With pictures left out, output word for word the lines from the one containing "Viewport: 397px width, 215px" through the end of the material below.
########################################
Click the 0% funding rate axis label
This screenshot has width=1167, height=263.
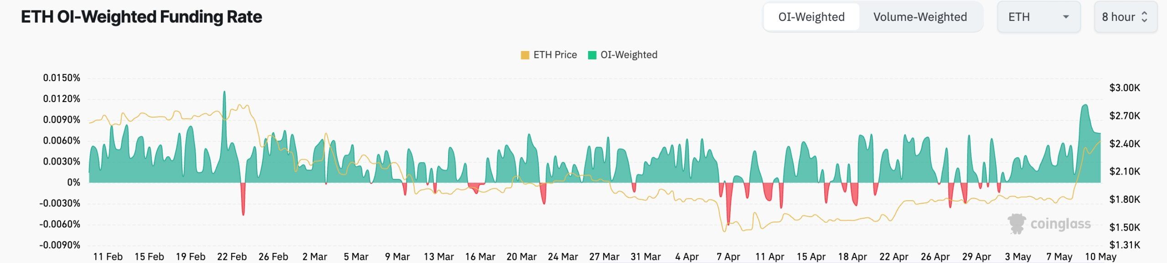[73, 182]
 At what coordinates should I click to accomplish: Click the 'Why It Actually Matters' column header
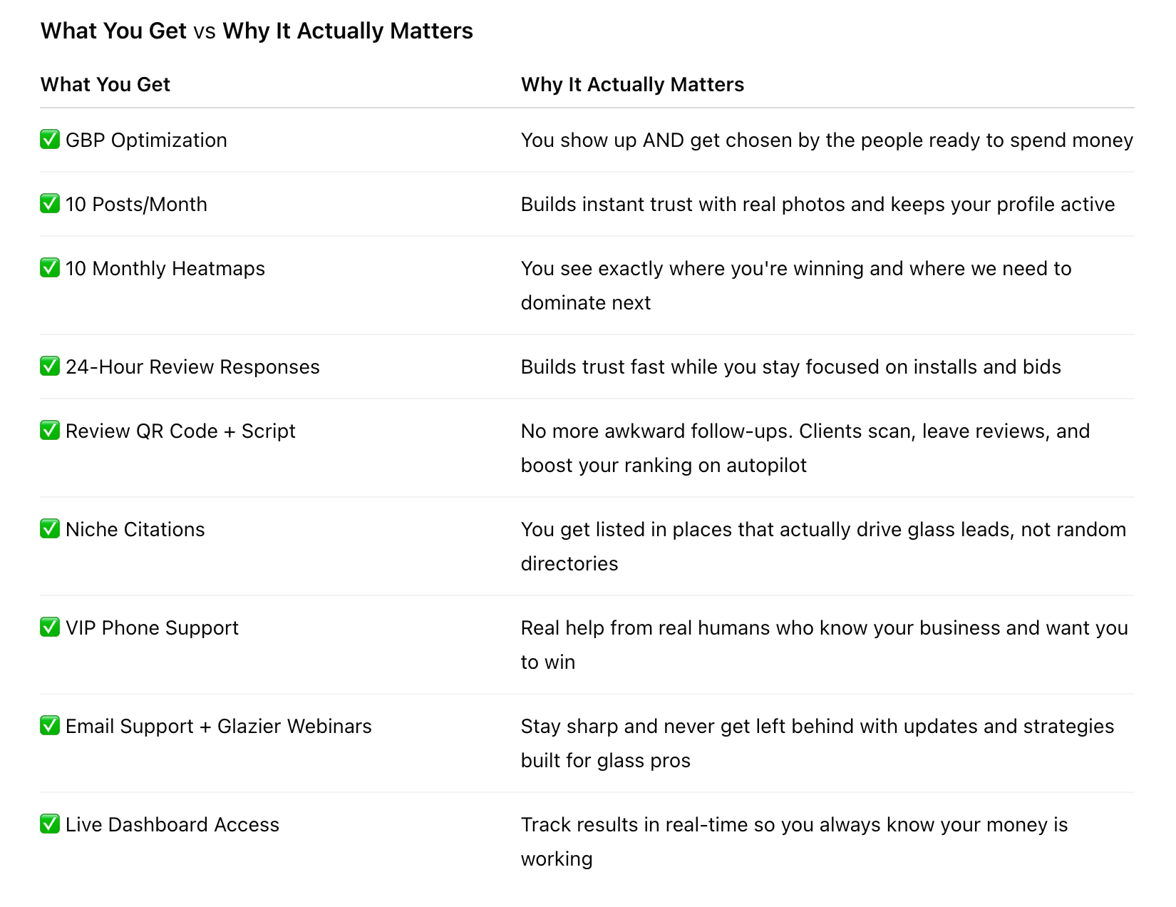(632, 84)
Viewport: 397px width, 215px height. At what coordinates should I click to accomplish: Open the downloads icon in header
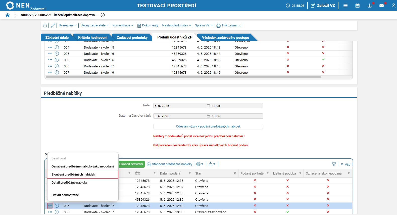point(369,6)
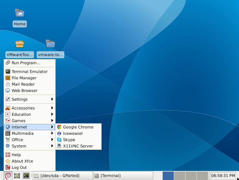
########################################
*RESPONSE TO THE TASK*
Viewport: 397px width, 215px height. At what coordinates should I click to accomplish: Open the downloads icon in header
point(369,6)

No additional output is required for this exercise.